Z początkiem miesiąca wartość obligacji notujących ujemne oprocentowanie przekroczyła 15 bilionów dolarów. Jeszcze do niedawna taka sytuacja była ciężka do wyobrażenia, gdyż zgodnie z teorią finansów nabywca obligacji oczekiwać powinien dodatniego dochodu od swojego zakupu. Wszystko zmieniło się wraz z europejskim kryzysem zadłużeniowym, kiedy po raz pierwszy krótkoterminowe obligacje wybranych krajów zaczęły być handlowane z ujemnym oprocentowaniem. Po trudnym 2012 roku sytuacja zaczęła się jednak normować i rentowności wróciły w znane wcześniej dodatnie rewiry. Nie trwało to jednak długo i już dwa lata później sytuacja z ujemnymi rentownościami powtórzyła się. Co interesujące, od tego czasu ujemne oprocentowanie stało się normą, a zmienia się tylko skala tego zjawiska. Obecnie ponad 25% wszystkich obligacji o ratingu inwestycyjnym jest handlowanych z oprocentowaniem poniżej 0%.
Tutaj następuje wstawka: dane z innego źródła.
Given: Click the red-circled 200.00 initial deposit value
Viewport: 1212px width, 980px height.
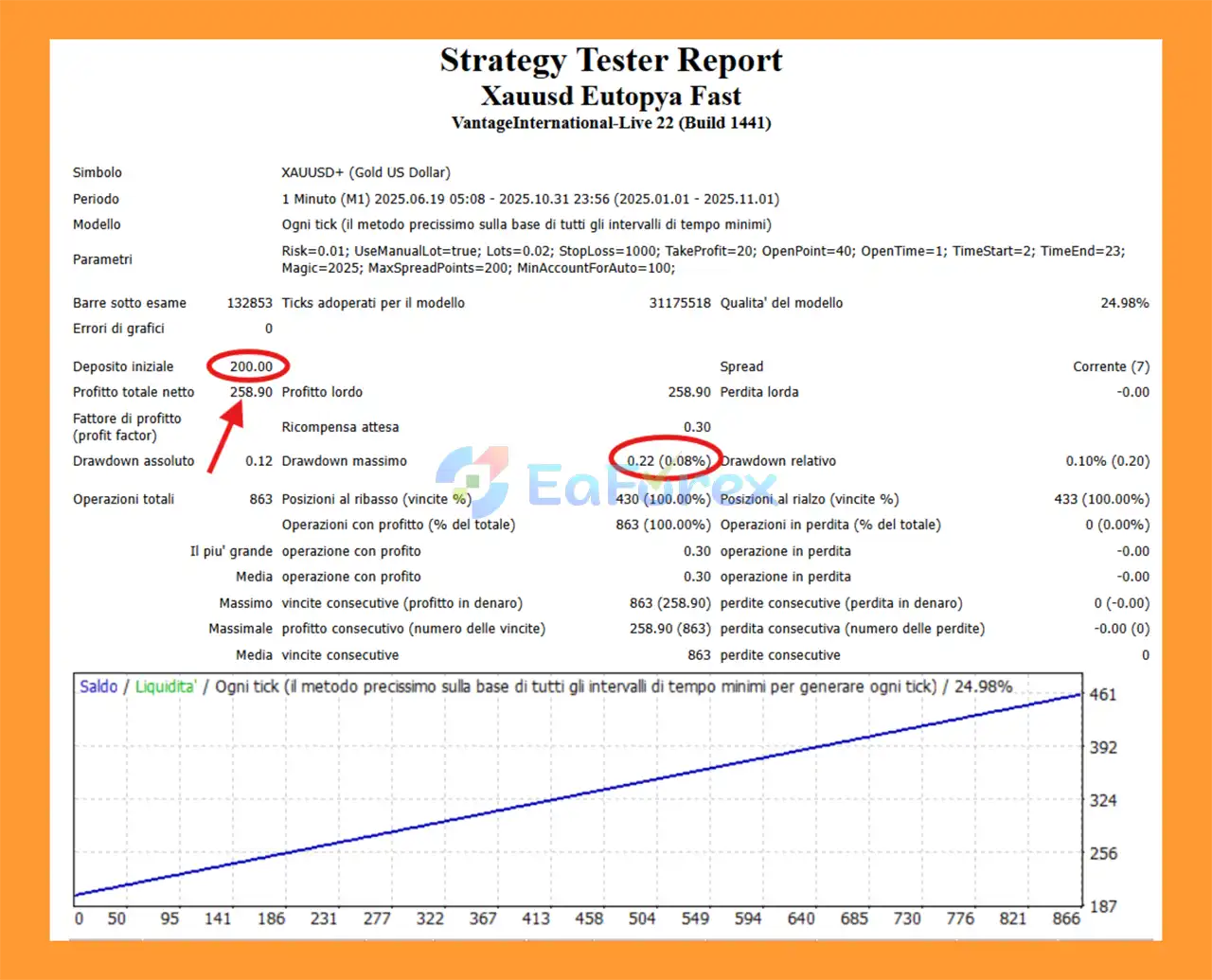Looking at the screenshot, I should pyautogui.click(x=250, y=366).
Ten odsetek rośnie do ponad 40%, jeżeli przestaniemy brać pod uwagę obligacje amerykańskie. Tym samym anomalia stała się de facto normą, co zaczyna mieć swoje zaskakujące konsekwencje. Jednym z nim jest oferta kredytu hipotecznego w Danii o ujemnym oprocentowaniu. Nie wiemy gdzie ostatecznie zaprowadzi nas ta ścieżka, ale w bardziej długoterminowej perspektywie zakładać można brutalny powrót do znanej z przeszłości rzeczywistości. Owszem, w krótkim terminie szybki i znaczny spadek oprocentowania obligacji przełożył się na wyraźny wzrost wartości jednostek uczestnictwa bezpiecznych funduszy, ale taka sytuacja nie będzie trwała wiecznie.
W polskich warunkach cieszyć może fakt wciąż dodatniego oprocentowania obligacji. W piątek jednak rentowność 10-letnich papierów skarbowych ustanowiła nowe historyczne minimum i spadła poniżej 2%. Wszystko to dzieje się przy rosnącej inflacji, która w lipcu według wstępnych szacunków GUS zbliżyła się do 3%.
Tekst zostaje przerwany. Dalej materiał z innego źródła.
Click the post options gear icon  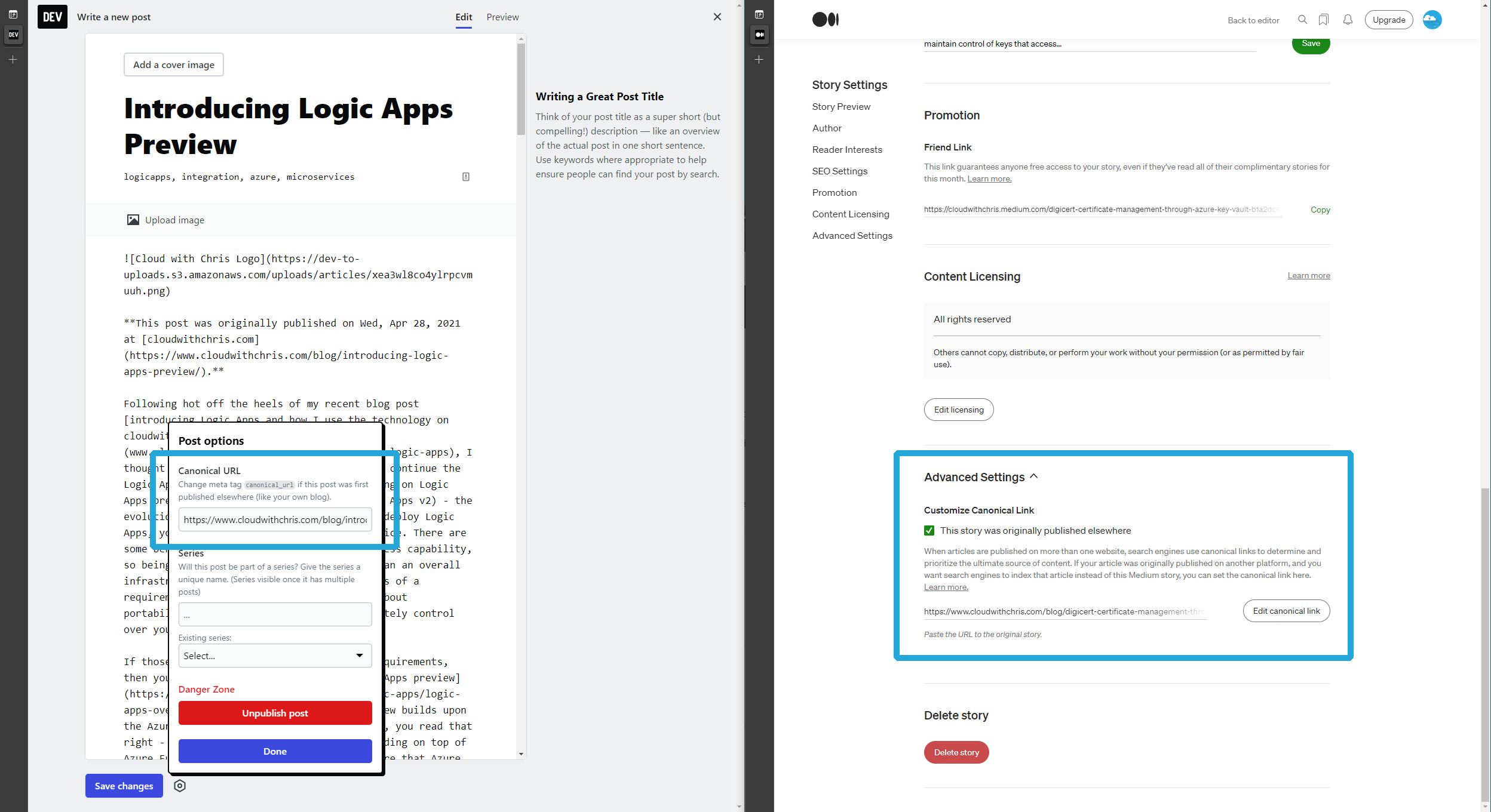click(180, 786)
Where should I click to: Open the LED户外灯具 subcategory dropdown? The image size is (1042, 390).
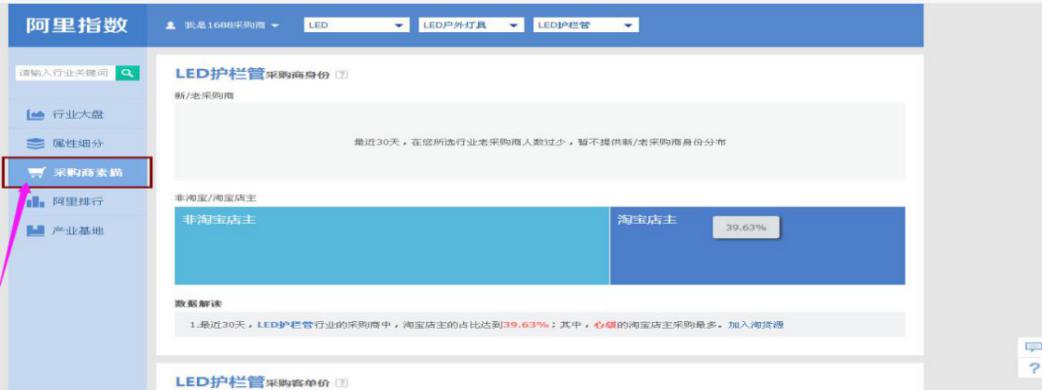click(x=470, y=25)
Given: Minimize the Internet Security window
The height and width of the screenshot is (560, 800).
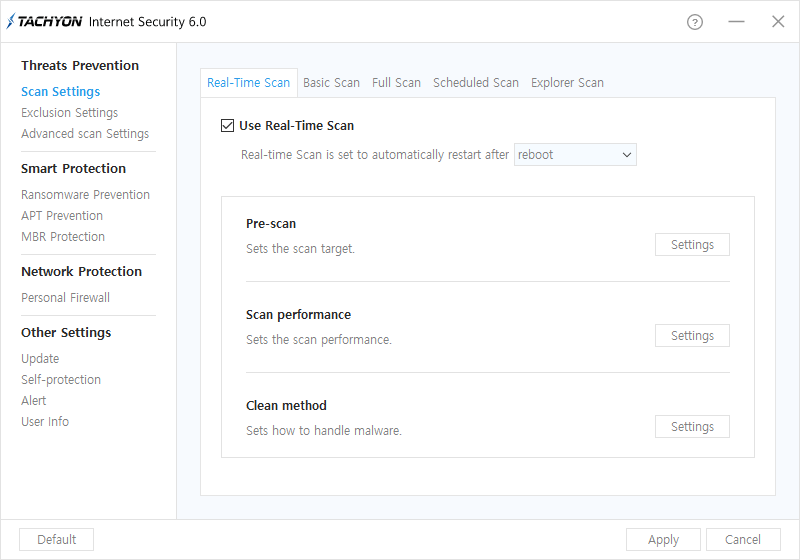Looking at the screenshot, I should click(736, 22).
Teoretycznie takie warunki sprzyjać powinny akcjom, które lepiej niż obligacje zabezpieczą majątek przed inflacją. Wiele osób nie akceptuje jednak zmienności związanej z rynkiem akcji. Tym samym oszczędzający wypychani mogą być do różnych alternatywnych form lokowania kapitału, które niekoniecznie spełnią pokładane w nich nadzieje, a w pewnych przypadkach mogą okazać się nawet oszustwami.
Warto więc dwa razy zastanowić się przed ulokowaniem swoich oszczędności i bezpieczeństwa szukać w zwiększonej dywersyfikacji oraz otwarcia na tradycyjne rozwiązania inwestycyjne, które są nisko skorelowane z akcjami czy obligacjami. Takim przykładem jest złoto, którego atrakcyjność wyraźnie wzrosła w środowisku spadających stóp procentowych.
Łukasz BugajManager Komunikacji InwestycyjnejDoradca InwestycyjnyAXA
Nota Prawna dotycząca informacji publikowanych na Blogu KupFundusz.pl
Podziel się na:
Rozpocznij dyskusję
Komentarze (0)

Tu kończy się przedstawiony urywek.